Your assignment
Output the entire listing without altering anything.

***

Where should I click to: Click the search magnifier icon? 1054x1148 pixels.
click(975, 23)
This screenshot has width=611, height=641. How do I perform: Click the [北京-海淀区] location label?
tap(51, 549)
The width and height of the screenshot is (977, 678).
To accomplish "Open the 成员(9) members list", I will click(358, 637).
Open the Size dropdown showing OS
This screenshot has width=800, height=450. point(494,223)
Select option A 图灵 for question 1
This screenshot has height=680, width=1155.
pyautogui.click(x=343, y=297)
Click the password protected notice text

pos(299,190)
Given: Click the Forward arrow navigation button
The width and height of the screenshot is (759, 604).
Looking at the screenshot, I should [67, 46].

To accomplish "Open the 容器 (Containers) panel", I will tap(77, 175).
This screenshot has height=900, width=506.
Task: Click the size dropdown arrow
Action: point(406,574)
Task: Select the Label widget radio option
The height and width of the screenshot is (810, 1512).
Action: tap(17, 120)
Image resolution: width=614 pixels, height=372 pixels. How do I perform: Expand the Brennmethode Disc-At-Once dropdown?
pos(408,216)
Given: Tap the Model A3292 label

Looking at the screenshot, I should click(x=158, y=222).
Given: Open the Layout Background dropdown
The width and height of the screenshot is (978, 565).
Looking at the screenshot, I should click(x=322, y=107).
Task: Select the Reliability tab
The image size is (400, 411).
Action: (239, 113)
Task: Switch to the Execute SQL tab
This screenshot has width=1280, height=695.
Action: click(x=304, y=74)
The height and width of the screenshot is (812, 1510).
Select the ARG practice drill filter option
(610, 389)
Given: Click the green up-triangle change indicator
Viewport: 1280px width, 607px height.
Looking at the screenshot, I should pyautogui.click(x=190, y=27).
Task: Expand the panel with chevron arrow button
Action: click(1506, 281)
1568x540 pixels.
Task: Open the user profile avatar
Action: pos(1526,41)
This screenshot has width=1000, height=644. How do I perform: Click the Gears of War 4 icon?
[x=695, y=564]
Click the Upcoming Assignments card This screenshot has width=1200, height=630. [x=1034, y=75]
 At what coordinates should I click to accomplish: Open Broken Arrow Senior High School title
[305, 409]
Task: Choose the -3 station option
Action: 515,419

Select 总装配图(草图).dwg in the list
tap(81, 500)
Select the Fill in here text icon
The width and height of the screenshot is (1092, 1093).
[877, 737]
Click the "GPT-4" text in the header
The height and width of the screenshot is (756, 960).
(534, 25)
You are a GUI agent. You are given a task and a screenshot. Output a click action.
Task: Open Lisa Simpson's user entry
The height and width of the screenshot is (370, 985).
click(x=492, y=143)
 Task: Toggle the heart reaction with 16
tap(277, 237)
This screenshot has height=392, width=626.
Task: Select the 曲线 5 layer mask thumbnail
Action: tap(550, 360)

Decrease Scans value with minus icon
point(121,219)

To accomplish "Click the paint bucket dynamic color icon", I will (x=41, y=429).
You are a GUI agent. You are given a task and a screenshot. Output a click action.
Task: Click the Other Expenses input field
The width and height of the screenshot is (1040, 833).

***

Task result
Where should I click to: Click the search magnifier icon? 1054x1148 pixels.
click(975, 23)
This screenshot has width=611, height=641. How do I perform: Click the [北京-海淀区] location label?
tap(51, 549)
The width and height of the screenshot is (977, 678).
To accomplish "Open the 成员(9) members list", I will click(358, 637).
Open the Size dropdown showing OS
This screenshot has width=800, height=450. point(494,223)
Select option A 图灵 for question 1
This screenshot has height=680, width=1155.
pyautogui.click(x=343, y=297)
Click the password protected notice text

pos(299,190)
Given: Click the Forward arrow navigation button
The width and height of the screenshot is (759, 604).
Looking at the screenshot, I should [67, 46].

To accomplish "Open the 容器 (Containers) panel", I will tap(77, 175).
This screenshot has height=900, width=506.
Task: Click the size dropdown arrow
Action: point(406,574)
Task: Select the Label widget radio option
The height and width of the screenshot is (810, 1512).
Action: tap(17, 120)
Image resolution: width=614 pixels, height=372 pixels. How do I perform: Expand the Brennmethode Disc-At-Once dropdown?
pos(408,216)
Given: Tap the Model A3292 label

Looking at the screenshot, I should click(x=158, y=222).
Given: Open the Layout Background dropdown
The width and height of the screenshot is (978, 565).
Looking at the screenshot, I should click(x=322, y=107).
Task: Select the Reliability tab
The image size is (400, 411).
Action: (239, 113)
Task: Switch to the Execute SQL tab
This screenshot has width=1280, height=695.
Action: click(x=304, y=74)
The height and width of the screenshot is (812, 1510).
Select the ARG practice drill filter option
(610, 389)
Given: Click the green up-triangle change indicator
Viewport: 1280px width, 607px height.
Looking at the screenshot, I should pyautogui.click(x=190, y=27).
Task: Expand the panel with chevron arrow button
Action: click(1506, 281)
1568x540 pixels.
Task: Open the user profile avatar
Action: pos(1526,41)
This screenshot has width=1000, height=644. How do I perform: Click the Gears of War 4 icon?
[x=695, y=564]
Click the Upcoming Assignments card This screenshot has width=1200, height=630. [x=1034, y=75]
 At what coordinates should I click to accomplish: Open Broken Arrow Senior High School title
[305, 409]
Task: Choose the -3 station option
Action: 515,419

Select 总装配图(草图).dwg in the list
tap(81, 500)
Select the Fill in here text icon
The width and height of the screenshot is (1092, 1093).
[877, 737]
Click the "GPT-4" text in the header
The height and width of the screenshot is (756, 960).
(534, 25)
You are a GUI agent. You are given a task and a screenshot. Output a click action.
Task: Open Lisa Simpson's user entry
The height and width of the screenshot is (370, 985).
click(x=492, y=143)
 Task: Toggle the heart reaction with 16
tap(277, 237)
This screenshot has height=392, width=626.
Task: Select the 曲线 5 layer mask thumbnail
Action: tap(550, 360)

Decrease Scans value with minus icon
point(121,219)

To accomplish "Click the paint bucket dynamic color icon", I will (x=41, y=429).
You are a GUI agent. You are given a task and a screenshot. Output a click action.
Task: Click the Other Expenses input field
The width and height of the screenshot is (1040, 833).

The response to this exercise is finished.